Dilain sisi, Sujatmiko sebagai pengawal isu perlindungan perempuan dan anak di Kemenko PMK ini sangat mengapresiasi atas upaya Polisi yang telah berhasil mengamankan 6 tersangka penelanjangan sejoli di Tangerang tersebut. Ia berharap aparat penindak hukum melakukan tindakan tegas kepada pelanggar untuk memberikan efek jera ke masyarakat sehingga kedepan tidak terjadi lagi. “Saya sangat mengapresiasi pihak kepolisian yang terus berupaya untuk mencari dan menemukan siapa saja dalang-dalang dari kerusuhan tersebut,” tuturnya lagi.

Bagi Sujatmiko, tragedi ini harus dimaknai sebagai pembelajaran bagi semua pihak. “Orang tua, masyarakat, para guru, hingga para tokoh agama harus melakukan upaya-upaya preventif kedepannya. Paling tidak, jika ada upaya seperti ini masyarakat tahu hukuman dan konsekuensi yang diterima,” kata Sujatmiko. Jika masyarakat merasa terganggu atas ulah warga yang lain, lapor ke polisi, atau tokoh masyarakat yang diakui bijaksana, untuk mencari penyelesaian. ‘’Aksi penggerebekan lalu mengarak dan menelanjangi itu sama sekali tidak manusiawi,’’ Dr. Sujatmiko menambahkan.

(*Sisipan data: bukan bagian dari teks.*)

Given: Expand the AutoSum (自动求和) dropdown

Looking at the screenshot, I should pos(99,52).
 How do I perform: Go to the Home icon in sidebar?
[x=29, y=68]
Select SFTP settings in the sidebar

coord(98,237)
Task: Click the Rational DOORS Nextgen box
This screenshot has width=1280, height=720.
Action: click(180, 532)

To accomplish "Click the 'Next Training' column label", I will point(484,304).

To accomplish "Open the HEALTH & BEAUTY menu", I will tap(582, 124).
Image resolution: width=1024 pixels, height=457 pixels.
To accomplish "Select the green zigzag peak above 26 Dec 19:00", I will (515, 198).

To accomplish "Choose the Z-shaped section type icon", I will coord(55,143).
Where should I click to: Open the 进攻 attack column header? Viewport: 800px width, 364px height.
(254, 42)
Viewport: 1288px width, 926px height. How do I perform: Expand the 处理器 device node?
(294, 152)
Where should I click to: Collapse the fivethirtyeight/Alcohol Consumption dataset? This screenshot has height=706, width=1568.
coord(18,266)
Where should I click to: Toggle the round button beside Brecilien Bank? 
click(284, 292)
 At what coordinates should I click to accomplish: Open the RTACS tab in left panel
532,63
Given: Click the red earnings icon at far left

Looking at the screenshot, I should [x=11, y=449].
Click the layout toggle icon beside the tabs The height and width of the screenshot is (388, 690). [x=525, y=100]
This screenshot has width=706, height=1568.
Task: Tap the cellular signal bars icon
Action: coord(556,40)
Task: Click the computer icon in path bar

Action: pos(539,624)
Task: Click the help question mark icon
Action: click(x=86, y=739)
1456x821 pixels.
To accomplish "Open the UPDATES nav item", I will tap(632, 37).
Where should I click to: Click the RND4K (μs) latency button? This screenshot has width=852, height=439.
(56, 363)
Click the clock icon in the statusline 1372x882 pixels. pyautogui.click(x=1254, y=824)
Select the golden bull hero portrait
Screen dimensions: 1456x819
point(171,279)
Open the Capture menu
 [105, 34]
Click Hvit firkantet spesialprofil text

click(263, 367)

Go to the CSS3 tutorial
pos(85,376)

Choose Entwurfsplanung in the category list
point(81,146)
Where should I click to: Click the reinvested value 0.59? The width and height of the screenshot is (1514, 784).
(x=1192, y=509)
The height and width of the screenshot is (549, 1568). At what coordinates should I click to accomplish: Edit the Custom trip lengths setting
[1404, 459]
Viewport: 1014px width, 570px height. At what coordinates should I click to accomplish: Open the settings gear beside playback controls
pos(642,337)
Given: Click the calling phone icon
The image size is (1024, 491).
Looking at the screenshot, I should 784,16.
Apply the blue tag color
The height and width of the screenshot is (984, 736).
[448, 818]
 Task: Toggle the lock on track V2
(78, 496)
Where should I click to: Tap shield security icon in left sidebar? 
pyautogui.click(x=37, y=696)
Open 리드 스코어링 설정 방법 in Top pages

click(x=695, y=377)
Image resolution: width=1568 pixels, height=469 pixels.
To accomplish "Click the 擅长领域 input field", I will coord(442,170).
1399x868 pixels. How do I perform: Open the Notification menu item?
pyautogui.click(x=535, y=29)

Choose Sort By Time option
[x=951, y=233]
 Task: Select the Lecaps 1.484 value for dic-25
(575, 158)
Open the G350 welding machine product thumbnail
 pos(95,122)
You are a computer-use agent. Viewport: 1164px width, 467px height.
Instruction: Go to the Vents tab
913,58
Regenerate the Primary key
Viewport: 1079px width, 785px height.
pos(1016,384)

Kemenko PMK dalam hal ini terus berupaya memberikan arahan terhadap Kementerian dan Lembaga terkait, khususnya Kementerian Pemberdayaan Perempuan dan Perlindungan Anak (PPPA) untuk lebih mensosialisasikan kepada masyarakat tentang perlunya menghormati hukum, tentang memahamai dan menghormati perempuan dalam bentuk apapun.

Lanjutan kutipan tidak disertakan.